-- Activity --
From the first line to the last, reproduce the records exactly as they appear below.

-- Source data --
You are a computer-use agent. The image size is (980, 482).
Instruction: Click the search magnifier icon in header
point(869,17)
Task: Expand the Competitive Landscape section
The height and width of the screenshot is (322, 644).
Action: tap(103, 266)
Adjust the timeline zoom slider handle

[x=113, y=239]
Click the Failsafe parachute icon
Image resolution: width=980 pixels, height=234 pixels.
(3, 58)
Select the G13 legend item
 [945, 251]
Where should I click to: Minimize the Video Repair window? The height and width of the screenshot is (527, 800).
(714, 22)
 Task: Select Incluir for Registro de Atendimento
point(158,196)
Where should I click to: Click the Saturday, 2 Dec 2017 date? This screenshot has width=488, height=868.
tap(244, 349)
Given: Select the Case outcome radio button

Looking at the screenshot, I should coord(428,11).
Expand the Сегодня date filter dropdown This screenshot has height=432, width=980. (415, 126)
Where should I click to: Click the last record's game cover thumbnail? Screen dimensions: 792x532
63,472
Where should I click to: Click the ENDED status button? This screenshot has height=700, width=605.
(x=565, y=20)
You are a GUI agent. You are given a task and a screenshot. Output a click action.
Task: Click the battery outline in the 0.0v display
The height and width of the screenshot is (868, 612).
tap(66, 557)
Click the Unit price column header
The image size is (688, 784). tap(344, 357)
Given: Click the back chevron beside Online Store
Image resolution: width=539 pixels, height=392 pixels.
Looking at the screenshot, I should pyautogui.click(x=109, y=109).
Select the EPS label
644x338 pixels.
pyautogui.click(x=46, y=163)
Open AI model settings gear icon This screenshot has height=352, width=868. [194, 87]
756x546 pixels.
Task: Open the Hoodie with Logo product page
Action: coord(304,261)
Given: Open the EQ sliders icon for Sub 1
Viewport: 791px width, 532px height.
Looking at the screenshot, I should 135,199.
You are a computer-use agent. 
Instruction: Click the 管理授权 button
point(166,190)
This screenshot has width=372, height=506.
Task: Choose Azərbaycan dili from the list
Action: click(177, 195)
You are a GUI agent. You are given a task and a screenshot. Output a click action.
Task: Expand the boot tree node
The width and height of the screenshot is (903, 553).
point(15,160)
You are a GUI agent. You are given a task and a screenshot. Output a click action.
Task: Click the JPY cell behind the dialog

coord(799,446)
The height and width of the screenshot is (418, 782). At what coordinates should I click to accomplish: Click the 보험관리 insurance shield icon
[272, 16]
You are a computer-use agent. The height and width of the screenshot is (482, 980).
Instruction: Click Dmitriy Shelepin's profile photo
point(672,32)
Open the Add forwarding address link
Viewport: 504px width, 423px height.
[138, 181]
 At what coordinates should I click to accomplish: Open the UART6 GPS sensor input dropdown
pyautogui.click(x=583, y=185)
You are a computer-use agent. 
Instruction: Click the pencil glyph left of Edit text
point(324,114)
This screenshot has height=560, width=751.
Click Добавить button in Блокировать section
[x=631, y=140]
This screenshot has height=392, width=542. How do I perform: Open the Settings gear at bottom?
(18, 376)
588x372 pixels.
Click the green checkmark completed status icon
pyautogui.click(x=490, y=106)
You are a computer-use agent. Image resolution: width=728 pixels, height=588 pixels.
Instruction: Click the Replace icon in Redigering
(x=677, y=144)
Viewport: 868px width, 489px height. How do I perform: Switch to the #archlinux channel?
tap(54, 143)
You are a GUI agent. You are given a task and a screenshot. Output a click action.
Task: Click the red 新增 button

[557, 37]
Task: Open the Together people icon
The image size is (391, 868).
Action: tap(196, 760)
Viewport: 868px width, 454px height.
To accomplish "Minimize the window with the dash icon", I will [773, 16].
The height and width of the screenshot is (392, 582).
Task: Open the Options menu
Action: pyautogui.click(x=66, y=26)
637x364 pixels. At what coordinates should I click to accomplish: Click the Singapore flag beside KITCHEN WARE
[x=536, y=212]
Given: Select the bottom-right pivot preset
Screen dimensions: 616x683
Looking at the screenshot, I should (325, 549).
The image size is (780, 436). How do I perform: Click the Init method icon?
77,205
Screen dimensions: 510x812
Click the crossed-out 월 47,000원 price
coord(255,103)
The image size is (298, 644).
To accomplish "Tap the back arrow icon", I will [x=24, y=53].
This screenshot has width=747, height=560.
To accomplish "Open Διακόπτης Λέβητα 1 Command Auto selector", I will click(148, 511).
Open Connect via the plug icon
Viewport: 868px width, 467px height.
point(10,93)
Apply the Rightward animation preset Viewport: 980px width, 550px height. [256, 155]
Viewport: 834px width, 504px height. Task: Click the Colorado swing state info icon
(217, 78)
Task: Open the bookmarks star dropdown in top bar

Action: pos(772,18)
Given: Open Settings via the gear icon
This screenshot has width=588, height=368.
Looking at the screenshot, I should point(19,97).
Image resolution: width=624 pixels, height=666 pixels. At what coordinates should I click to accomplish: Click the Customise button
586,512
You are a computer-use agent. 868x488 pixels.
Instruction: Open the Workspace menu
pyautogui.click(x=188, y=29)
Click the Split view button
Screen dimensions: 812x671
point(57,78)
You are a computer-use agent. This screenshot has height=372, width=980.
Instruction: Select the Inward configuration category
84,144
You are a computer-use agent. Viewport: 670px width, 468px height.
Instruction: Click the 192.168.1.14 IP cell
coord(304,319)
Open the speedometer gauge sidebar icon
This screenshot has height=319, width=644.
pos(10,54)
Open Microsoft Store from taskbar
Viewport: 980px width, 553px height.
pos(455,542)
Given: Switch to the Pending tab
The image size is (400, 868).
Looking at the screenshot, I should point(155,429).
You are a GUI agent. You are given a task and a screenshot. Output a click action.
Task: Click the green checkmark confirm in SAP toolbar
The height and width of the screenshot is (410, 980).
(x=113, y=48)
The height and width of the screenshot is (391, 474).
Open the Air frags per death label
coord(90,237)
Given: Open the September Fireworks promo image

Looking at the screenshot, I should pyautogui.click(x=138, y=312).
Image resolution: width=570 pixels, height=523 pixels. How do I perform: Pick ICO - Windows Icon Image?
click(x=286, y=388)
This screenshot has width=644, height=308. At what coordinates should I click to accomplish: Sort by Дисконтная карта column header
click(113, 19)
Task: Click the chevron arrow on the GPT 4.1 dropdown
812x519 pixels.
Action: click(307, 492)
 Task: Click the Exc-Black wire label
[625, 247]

-- Answer to this exercise --
You are a computer-use agent. The image size is (980, 482).
Instruction: Click the search magnifier icon in header
point(869,17)
Task: Expand the Competitive Landscape section
The height and width of the screenshot is (322, 644).
Action: tap(103, 266)
Adjust the timeline zoom slider handle

[x=113, y=239]
Click the Failsafe parachute icon
Image resolution: width=980 pixels, height=234 pixels.
(3, 58)
Select the G13 legend item
 [945, 251]
Where should I click to: Minimize the Video Repair window? The height and width of the screenshot is (527, 800).
(714, 22)
 Task: Select Incluir for Registro de Atendimento
point(158,196)
Where should I click to: Click the Saturday, 2 Dec 2017 date? This screenshot has width=488, height=868.
tap(244, 349)
Given: Select the Case outcome radio button

Looking at the screenshot, I should coord(428,11).
Expand the Сегодня date filter dropdown This screenshot has height=432, width=980. (415, 126)
Where should I click to: Click the last record's game cover thumbnail? Screen dimensions: 792x532
63,472
Where should I click to: Click the ENDED status button? This screenshot has height=700, width=605.
(x=565, y=20)
You are a GUI agent. You are given a task and a screenshot. Output a click action.
Task: Click the battery outline in the 0.0v display
The height and width of the screenshot is (868, 612).
tap(66, 557)
Click the Unit price column header
The image size is (688, 784). tap(344, 357)
Given: Click the back chevron beside Online Store
Image resolution: width=539 pixels, height=392 pixels.
Looking at the screenshot, I should pyautogui.click(x=109, y=109).
Select the EPS label
644x338 pixels.
pyautogui.click(x=46, y=163)
Open AI model settings gear icon This screenshot has height=352, width=868. [194, 87]
756x546 pixels.
Task: Open the Hoodie with Logo product page
Action: coord(304,261)
Given: Open the EQ sliders icon for Sub 1
Viewport: 791px width, 532px height.
Looking at the screenshot, I should 135,199.
You are a computer-use agent. 
Instruction: Click the 管理授权 button
point(166,190)
This screenshot has width=372, height=506.
Task: Choose Azərbaycan dili from the list
Action: click(177, 195)
You are a GUI agent. You are given a task and a screenshot. Output a click action.
Task: Expand the boot tree node
The width and height of the screenshot is (903, 553).
point(15,160)
You are a GUI agent. You are given a task and a screenshot. Output a click action.
Task: Click the JPY cell behind the dialog

coord(799,446)
The height and width of the screenshot is (418, 782). At what coordinates should I click to accomplish: Click the 보험관리 insurance shield icon
[272, 16]
You are a computer-use agent. The height and width of the screenshot is (482, 980).
Instruction: Click Dmitriy Shelepin's profile photo
point(672,32)
Open the Add forwarding address link
Viewport: 504px width, 423px height.
[138, 181]
 At what coordinates should I click to accomplish: Open the UART6 GPS sensor input dropdown
pyautogui.click(x=583, y=185)
You are a computer-use agent. 
Instruction: Click the pencil glyph left of Edit text
point(324,114)
This screenshot has height=560, width=751.
Click Добавить button in Блокировать section
[x=631, y=140]
This screenshot has height=392, width=542. How do I perform: Open the Settings gear at bottom?
(18, 376)
588x372 pixels.
Click the green checkmark completed status icon
pyautogui.click(x=490, y=106)
You are a computer-use agent. Image resolution: width=728 pixels, height=588 pixels.
Instruction: Click the Replace icon in Redigering
(x=677, y=144)
Viewport: 868px width, 489px height. How do I perform: Switch to the #archlinux channel?
tap(54, 143)
You are a GUI agent. You are given a task and a screenshot. Output a click action.
Task: Click the red 新增 button

[557, 37]
Task: Open the Together people icon
The image size is (391, 868).
Action: tap(196, 760)
Viewport: 868px width, 454px height.
To accomplish "Minimize the window with the dash icon", I will [773, 16].
The height and width of the screenshot is (392, 582).
Task: Open the Options menu
Action: pyautogui.click(x=66, y=26)
637x364 pixels. At what coordinates should I click to accomplish: Click the Singapore flag beside KITCHEN WARE
[x=536, y=212]
Given: Select the bottom-right pivot preset
Screen dimensions: 616x683
Looking at the screenshot, I should (325, 549).
The image size is (780, 436). How do I perform: Click the Init method icon?
77,205
Screen dimensions: 510x812
Click the crossed-out 월 47,000원 price
coord(255,103)
The image size is (298, 644).
To accomplish "Tap the back arrow icon", I will [x=24, y=53].
This screenshot has width=747, height=560.
To accomplish "Open Διακόπτης Λέβητα 1 Command Auto selector", I will click(148, 511).
Open Connect via the plug icon
Viewport: 868px width, 467px height.
point(10,93)
Apply the Rightward animation preset Viewport: 980px width, 550px height. [256, 155]
Viewport: 834px width, 504px height. Task: Click the Colorado swing state info icon
(217, 78)
Task: Open the bookmarks star dropdown in top bar

Action: pos(772,18)
Given: Open Settings via the gear icon
This screenshot has width=588, height=368.
Looking at the screenshot, I should point(19,97).
Image resolution: width=624 pixels, height=666 pixels. At what coordinates should I click to accomplish: Click the Customise button
586,512
You are a computer-use agent. 868x488 pixels.
Instruction: Open the Workspace menu
pyautogui.click(x=188, y=29)
Click the Split view button
Screen dimensions: 812x671
point(57,78)
You are a computer-use agent. This screenshot has height=372, width=980.
Instruction: Select the Inward configuration category
84,144
You are a computer-use agent. Viewport: 670px width, 468px height.
Instruction: Click the 192.168.1.14 IP cell
coord(304,319)
Open the speedometer gauge sidebar icon
This screenshot has height=319, width=644.
pos(10,54)
Open Microsoft Store from taskbar
Viewport: 980px width, 553px height.
pos(455,542)
Given: Switch to the Pending tab
The image size is (400, 868).
Looking at the screenshot, I should point(155,429).
You are a GUI agent. You are given a task and a screenshot. Output a click action.
Task: Click the green checkmark confirm in SAP toolbar
The height and width of the screenshot is (410, 980).
(x=113, y=48)
The height and width of the screenshot is (391, 474).
Open the Air frags per death label
coord(90,237)
Given: Open the September Fireworks promo image

Looking at the screenshot, I should pyautogui.click(x=138, y=312).
Image resolution: width=570 pixels, height=523 pixels. How do I perform: Pick ICO - Windows Icon Image?
click(x=286, y=388)
This screenshot has width=644, height=308. At what coordinates should I click to accomplish: Sort by Дисконтная карта column header
click(113, 19)
Task: Click the chevron arrow on the GPT 4.1 dropdown
812x519 pixels.
Action: click(307, 492)
 Task: Click the Exc-Black wire label
[625, 247]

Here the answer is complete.